Three truly touching events happened this year. Each remind that, even in a joyful season, suffering and sorrow exist.

  1. An older woman who had a stroke and realized she had become handicapped wanted to sit with Santa. She looked sincerely into my face and told me that she wanted her mind back. I could see the pain in her awareness. I took her hands in mine, and we prayed together. It was all I knew to do.
  2. An elderly woman came in with dementia. Her family surrounded her with love and wanted to give her a visit with Santa because it fit where she was mentally/emotionally. The Chamber, my sponsor, provided the time I needed to visit with her and let her family use the time to love on her. She may have been unaware, but the love she was given by her family was beautiful to see.
  3. A woman came in with three teen daughters, dressed alike, and a framed picture. The picture was of her only son who had died in late May, in the same month after graduating high school. She wept profusely while I held the picture and the daughters posed. She was truly brave and thanked me, who had done nothing, for being there. Rarely do you get to see such courage in such a painful time as I did with her visit.

I have much to learn from my interactions with others. I will write another, but lighter, post of reflections on Santa soon.

Santa Moments

I have been given the golden opportunity to play Santa for others. I have the full costume, the padding (all mine), white hair, and white beard (also all mine). I get stopped by kids and families often when I wear red out in public during this time of year. It has created many opportunities to see families at work, creating memories, and playing with the most fun aspects of the seasonal mythology. I am just the stage prop for pictures with the opportunity to engage and watch.

One five year old joined me at the chair. I asked if she was on the naughty or nice list. She assured me, in the most convincingly sincere manner, that she was on the “nice” list before shooting her father the unmissable silent command to back her up. He responded with a silent, but clear facial signal, that she was safe because he had her back. Santa would not get any evidence or comments to the contrary. They were great!

Sometimes being Santa is like watching a taffy machine working the candy to the precise perfection needed. Families come in pulling on each other from every direction: loving, being loved, needing help, sharing forgiveness in as many directions as it is being required by self and others. They manifest all the push and pull of loving well and not so well to terribly. They are processing life together in a way that shows the many levels and dimensions in the struggle to love, be loved, and be lovable. They are simultaneously making mistakes and learning to repair or deal with them.

They are actively engaged in the process of being family and showing how intimate and necessary the process is for life. It is miraculous and unique in each family.

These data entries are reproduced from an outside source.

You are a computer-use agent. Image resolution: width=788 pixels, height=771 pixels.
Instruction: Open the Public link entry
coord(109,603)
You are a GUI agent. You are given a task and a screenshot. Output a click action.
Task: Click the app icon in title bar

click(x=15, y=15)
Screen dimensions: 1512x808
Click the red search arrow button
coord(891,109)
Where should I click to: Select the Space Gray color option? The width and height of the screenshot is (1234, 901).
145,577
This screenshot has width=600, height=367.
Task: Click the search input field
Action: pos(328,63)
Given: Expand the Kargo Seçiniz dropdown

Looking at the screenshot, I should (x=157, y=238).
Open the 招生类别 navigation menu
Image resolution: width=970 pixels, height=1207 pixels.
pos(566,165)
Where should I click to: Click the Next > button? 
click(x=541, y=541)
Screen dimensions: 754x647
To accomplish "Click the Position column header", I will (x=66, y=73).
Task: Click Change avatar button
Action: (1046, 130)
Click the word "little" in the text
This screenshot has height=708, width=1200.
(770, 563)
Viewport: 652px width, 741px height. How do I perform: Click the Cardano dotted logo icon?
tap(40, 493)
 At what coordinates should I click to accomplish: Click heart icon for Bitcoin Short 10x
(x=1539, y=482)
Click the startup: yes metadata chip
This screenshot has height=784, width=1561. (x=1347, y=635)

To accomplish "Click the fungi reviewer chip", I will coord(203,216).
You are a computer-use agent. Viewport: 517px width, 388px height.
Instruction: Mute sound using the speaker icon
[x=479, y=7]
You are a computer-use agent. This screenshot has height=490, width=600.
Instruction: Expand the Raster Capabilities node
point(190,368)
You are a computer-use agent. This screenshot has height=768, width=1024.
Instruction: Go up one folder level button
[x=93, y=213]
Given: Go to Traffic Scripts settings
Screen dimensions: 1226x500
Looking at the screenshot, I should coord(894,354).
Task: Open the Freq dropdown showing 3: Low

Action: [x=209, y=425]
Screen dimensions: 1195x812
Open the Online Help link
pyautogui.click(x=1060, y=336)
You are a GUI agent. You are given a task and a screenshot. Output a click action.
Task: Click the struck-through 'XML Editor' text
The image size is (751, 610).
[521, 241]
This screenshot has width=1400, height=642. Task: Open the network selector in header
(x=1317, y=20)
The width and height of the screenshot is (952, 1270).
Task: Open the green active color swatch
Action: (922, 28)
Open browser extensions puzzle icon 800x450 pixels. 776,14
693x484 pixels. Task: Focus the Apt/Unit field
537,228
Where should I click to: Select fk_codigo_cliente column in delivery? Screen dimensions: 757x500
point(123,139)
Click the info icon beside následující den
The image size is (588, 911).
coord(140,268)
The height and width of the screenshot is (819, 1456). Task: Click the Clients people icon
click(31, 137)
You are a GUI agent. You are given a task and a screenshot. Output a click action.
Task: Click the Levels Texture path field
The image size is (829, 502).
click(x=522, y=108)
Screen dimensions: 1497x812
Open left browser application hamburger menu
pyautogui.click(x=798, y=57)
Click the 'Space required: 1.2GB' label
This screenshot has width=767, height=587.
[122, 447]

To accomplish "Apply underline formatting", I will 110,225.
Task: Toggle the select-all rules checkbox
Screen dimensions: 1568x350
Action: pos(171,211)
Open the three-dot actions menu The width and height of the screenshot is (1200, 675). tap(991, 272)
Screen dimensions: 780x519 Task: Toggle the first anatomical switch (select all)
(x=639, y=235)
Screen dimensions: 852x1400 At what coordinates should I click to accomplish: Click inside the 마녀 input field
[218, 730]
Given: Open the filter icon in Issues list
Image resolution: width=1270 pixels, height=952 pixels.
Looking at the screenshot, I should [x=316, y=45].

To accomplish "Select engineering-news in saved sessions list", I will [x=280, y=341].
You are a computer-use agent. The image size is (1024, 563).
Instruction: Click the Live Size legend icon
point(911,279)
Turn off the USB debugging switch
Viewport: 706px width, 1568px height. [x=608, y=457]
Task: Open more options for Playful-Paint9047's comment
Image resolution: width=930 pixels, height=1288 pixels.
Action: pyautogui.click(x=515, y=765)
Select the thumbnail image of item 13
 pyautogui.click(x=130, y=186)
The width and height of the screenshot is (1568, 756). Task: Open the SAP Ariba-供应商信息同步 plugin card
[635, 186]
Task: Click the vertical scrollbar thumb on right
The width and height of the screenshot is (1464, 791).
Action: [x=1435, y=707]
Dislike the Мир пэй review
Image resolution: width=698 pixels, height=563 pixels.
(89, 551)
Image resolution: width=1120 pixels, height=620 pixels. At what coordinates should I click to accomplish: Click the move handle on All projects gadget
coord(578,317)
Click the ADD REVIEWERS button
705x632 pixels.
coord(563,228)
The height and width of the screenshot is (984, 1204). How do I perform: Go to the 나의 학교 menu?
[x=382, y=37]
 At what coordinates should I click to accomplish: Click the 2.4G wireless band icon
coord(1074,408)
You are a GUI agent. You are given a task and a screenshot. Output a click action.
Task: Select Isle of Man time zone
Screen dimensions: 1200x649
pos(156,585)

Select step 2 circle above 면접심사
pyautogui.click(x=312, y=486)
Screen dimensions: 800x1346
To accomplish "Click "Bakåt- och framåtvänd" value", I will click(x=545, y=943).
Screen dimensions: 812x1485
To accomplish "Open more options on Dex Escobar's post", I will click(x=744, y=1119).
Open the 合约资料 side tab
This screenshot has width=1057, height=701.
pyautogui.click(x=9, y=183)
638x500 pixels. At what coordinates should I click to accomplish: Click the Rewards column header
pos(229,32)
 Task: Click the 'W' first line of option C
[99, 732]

People miss all the finely tuned moments of life by only measuring love in the big moments when it is the brass band instead of when it is the breeze in the tree tops or the rustle of leaves on the ground. I see God in all these small, messy relationship connections that build a family into viable and critically important unit of personal and community life.

It is truly a life resource that is under attack and in constant need of protection. Christmas is a time where great healing and unity is possible for those who believe and pursue God in their daily lives.